I nodded. “A wristwatch. Her wedding and engagement rings.”

“We didn’t find them. No jewelry at all.”

“You wouldn’t,” I said. “Whoever that is down there, she’s not Donna Kane.”

He sat there and looked out through the windshield and appeared to be thinking. He wore no hat and there was a strong sprinkling of gray in his hair and a bald spot about the size of a silver dollar at the crown. There was a network of fine wrinkles at the corners of his eyes, as there so often is in men who spend a great deal of time in the sun. He looked calm and confident and competent and not at all heroic.

Presently he said, “That phone call. No doubt at all that it was your wife?”

“None.”

“Recognized her voice, eh?”

I frowned. “Not so much that. It was more what she said. You know, certain expressions nobody else’d use. Pet name — you know.”

His lips quirked and I felt my cheeks burn. He said, “Near as you can remember, tell me about that call. If she sounded nervous or upset — the works.”

I put it all together for him, forgetting nothing. Then I went on about stopping off at the apartment, what I’d found there and what Ruth Feldman had said. Martell didn’t interrupt, only sat there drawing on his cigar and soaking it all in.

After I was finished, he didn’t move or say anything for what seemed a long time. Then he leaned forward and ground out the stub of the cigar and put a hand in the coat pocket next to me and brought out one of those flapped bags women use for formal dress, about the size of a business envelope and with an appliquéd design worked into it.

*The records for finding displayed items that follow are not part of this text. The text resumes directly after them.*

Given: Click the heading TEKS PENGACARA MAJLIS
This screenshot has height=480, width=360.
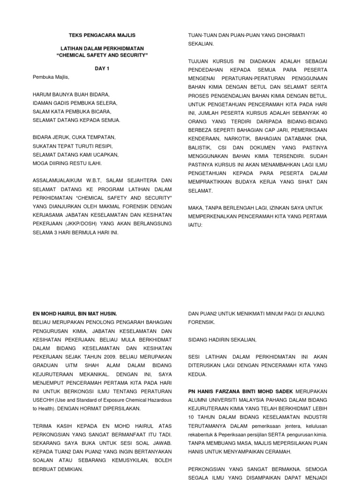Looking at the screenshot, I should [x=102, y=36].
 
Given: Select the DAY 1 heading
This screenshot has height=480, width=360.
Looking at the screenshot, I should [x=102, y=68].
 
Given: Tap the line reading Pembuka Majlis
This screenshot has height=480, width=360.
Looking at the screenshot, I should [x=51, y=77].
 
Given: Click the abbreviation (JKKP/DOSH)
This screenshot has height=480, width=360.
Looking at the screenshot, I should [x=77, y=224].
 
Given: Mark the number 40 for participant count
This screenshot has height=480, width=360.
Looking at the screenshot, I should [x=323, y=113].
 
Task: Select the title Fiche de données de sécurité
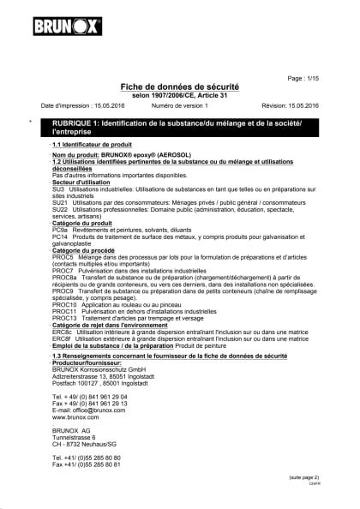(x=180, y=88)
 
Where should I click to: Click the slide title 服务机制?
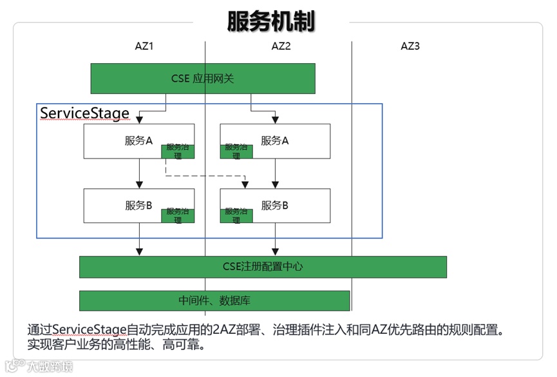(x=271, y=21)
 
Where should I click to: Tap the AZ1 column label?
(x=144, y=46)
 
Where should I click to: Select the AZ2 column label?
(x=281, y=46)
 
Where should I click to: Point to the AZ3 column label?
(x=410, y=46)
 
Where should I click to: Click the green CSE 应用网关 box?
(x=202, y=78)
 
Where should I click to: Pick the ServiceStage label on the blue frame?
(x=84, y=113)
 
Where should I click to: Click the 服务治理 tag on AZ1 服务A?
(x=178, y=151)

Wordlessly he turned back the flap and let a square gold compact and matching lipstick holder slide out into the other hand.

“Ever see these before, Kane?”

I took them from him. His expression was impossible to read. There was nothing unusual about the lipstick tube, but the compact had a circle of brilliants in one corner and the initials H.W. in the circle.

I handed them back. “New to me, Sheriff.”

He was watching me closely. “Think a minute. This can be important. Either you or your wife know a woman with the initials H.W.?”

“…Not that I…Helen? Helen! Sure; Helen Wainhope! Dave Wainhope’s wife.” I frowned. “I don’t get it, Sheriff.”

He said slowly, “We found this bag a few feet from the wreck. Any idea how it might have gotten there?”

“Not that I can think of.”

“How well do you know these Wainhopes?”

“About as well as you get to know anybody. Dave is business manager for some pretty prominent radio people. A producer, couple of directors, seven or eight actors that I know of.”

“You mean he’s an agent?”

“Not that. These are people who make big money but can’t seem to hang on to it. Dave collects their checks, puts ‘em on an allowance, pays their bills, and invests the rest. Any number of men in that line around town.”